Print the following lines verbatim, omitting the pictures.

______

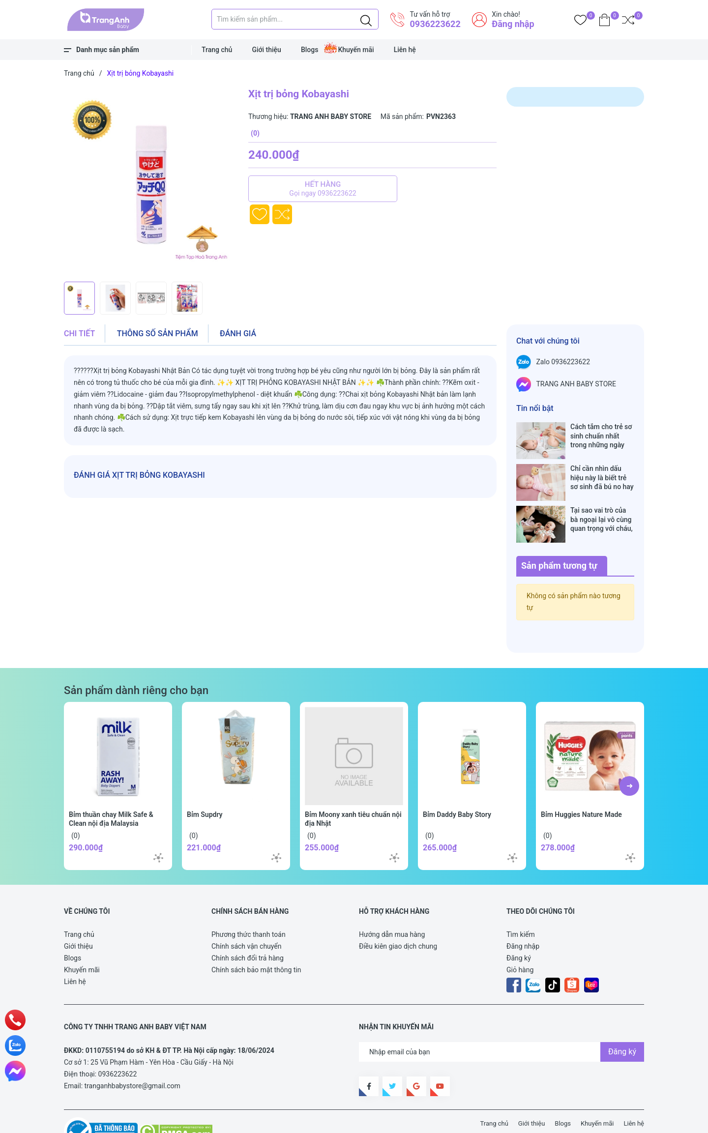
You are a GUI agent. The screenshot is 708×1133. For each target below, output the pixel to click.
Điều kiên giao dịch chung (398, 915)
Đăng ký (518, 927)
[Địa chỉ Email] (501, 1021)
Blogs (310, 50)
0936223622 (435, 24)
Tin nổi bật (535, 408)
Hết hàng (323, 189)
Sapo (245, 1119)
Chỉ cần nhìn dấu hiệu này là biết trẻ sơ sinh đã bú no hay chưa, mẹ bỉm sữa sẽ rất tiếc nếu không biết (602, 467)
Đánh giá (238, 333)
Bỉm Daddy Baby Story (457, 783)
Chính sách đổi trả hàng (247, 927)
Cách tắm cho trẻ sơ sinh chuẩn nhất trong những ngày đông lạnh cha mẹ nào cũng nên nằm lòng (601, 436)
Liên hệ (405, 50)
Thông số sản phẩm (157, 333)
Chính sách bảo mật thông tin (256, 939)
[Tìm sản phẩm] (295, 19)
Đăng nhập (513, 24)
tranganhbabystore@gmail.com (132, 1055)
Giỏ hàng (519, 939)
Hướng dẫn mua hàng (392, 903)
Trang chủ (217, 50)
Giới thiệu (266, 50)
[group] (151, 182)
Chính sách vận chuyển (246, 915)
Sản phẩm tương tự (559, 534)
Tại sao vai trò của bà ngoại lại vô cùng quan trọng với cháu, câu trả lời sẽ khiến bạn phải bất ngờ (601, 499)
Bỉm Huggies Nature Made (581, 783)
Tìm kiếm (520, 903)
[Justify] (366, 19)
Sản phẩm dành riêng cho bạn (136, 659)
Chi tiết (79, 333)
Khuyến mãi (356, 50)
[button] (629, 755)
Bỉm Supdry (205, 783)
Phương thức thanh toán (248, 903)
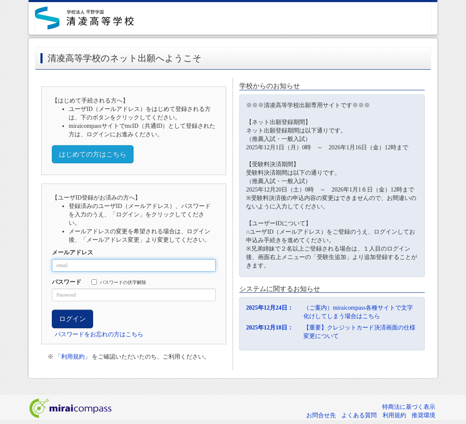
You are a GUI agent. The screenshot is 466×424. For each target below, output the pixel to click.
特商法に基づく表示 (408, 407)
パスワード (66, 282)
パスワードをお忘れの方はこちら (99, 334)
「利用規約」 (73, 357)
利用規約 (394, 415)
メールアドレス (72, 252)
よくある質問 (359, 415)
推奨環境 (423, 415)
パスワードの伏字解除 (118, 282)
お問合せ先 (321, 415)
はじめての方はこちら (92, 154)
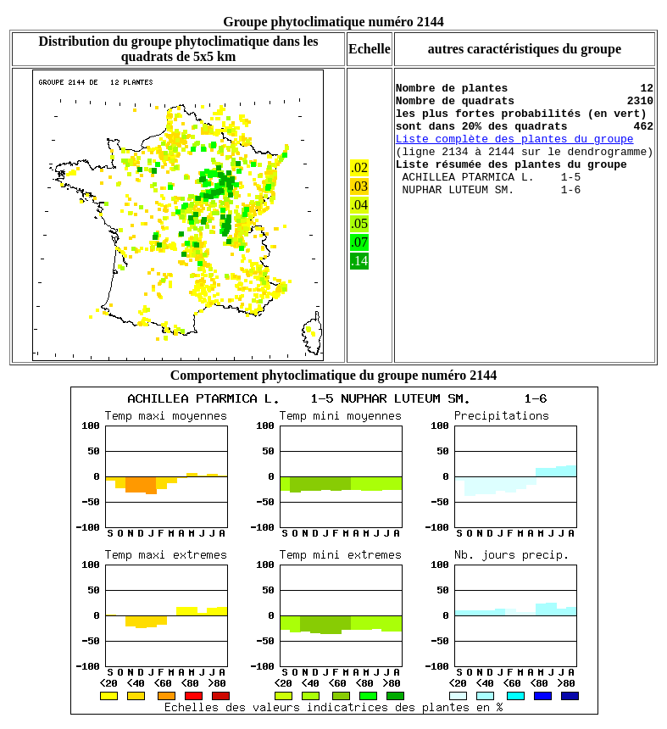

______

**Solution:**
You are a GUI agent. The screenshot is 708×1133. For each target below, output the pixel to click.
Điều kiên giao dịch chung (398, 915)
Đăng ký (518, 927)
[Địa chỉ Email] (501, 1021)
Blogs (310, 50)
0936223622 (435, 24)
Tin nổi bật (535, 408)
Hết hàng (323, 189)
Sapo (245, 1119)
Chỉ cần nhìn dấu hiệu này là biết trẻ sơ sinh đã bú no hay chưa, mẹ bỉm sữa sẽ rất tiếc nếu không biết (602, 467)
Đánh giá (238, 333)
Bỉm Daddy Baby Story (457, 783)
Chính sách đổi trả hàng (247, 927)
Cách tắm cho trẻ sơ sinh chuẩn nhất trong những ngày đông lạnh cha mẹ nào cũng nên nằm lòng (601, 436)
Liên hệ (405, 50)
Thông số sản phẩm (157, 333)
Chính sách bảo mật thông tin (256, 939)
[Tìm sản phẩm] (295, 19)
Đăng nhập (513, 24)
tranganhbabystore@gmail.com (132, 1055)
Giỏ hàng (519, 939)
Hướng dẫn mua hàng (392, 903)
Trang chủ (217, 50)
Giới thiệu (266, 50)
[group] (151, 182)
Chính sách vận chuyển (246, 915)
Sản phẩm tương tự (559, 534)
Tại sao vai trò của bà ngoại lại vô cùng quan trọng với cháu, câu trả lời sẽ khiến bạn phải bất ngờ (601, 499)
Bỉm Huggies Nature Made (581, 783)
Tìm kiếm (520, 903)
[Justify] (366, 19)
Sản phẩm dành riêng cho bạn (136, 659)
Chi tiết (79, 333)
Khuyến mãi (356, 50)
[button] (629, 755)
Bỉm Supdry (205, 783)
Phương thức thanh toán (248, 903)
You are a GUI agent. The screenshot is 466×424. For each target below, output the pixel to click.
特商法に基づく表示 (408, 407)
パスワード (66, 282)
パスワードをお忘れの方はこちら (99, 334)
「利用規約」 (73, 357)
利用規約 (394, 415)
メールアドレス (72, 252)
よくある質問 (359, 415)
推奨環境 (423, 415)
パスワードの伏字解除 (118, 282)
お問合せ先 (321, 415)
はじめての方はこちら (92, 154)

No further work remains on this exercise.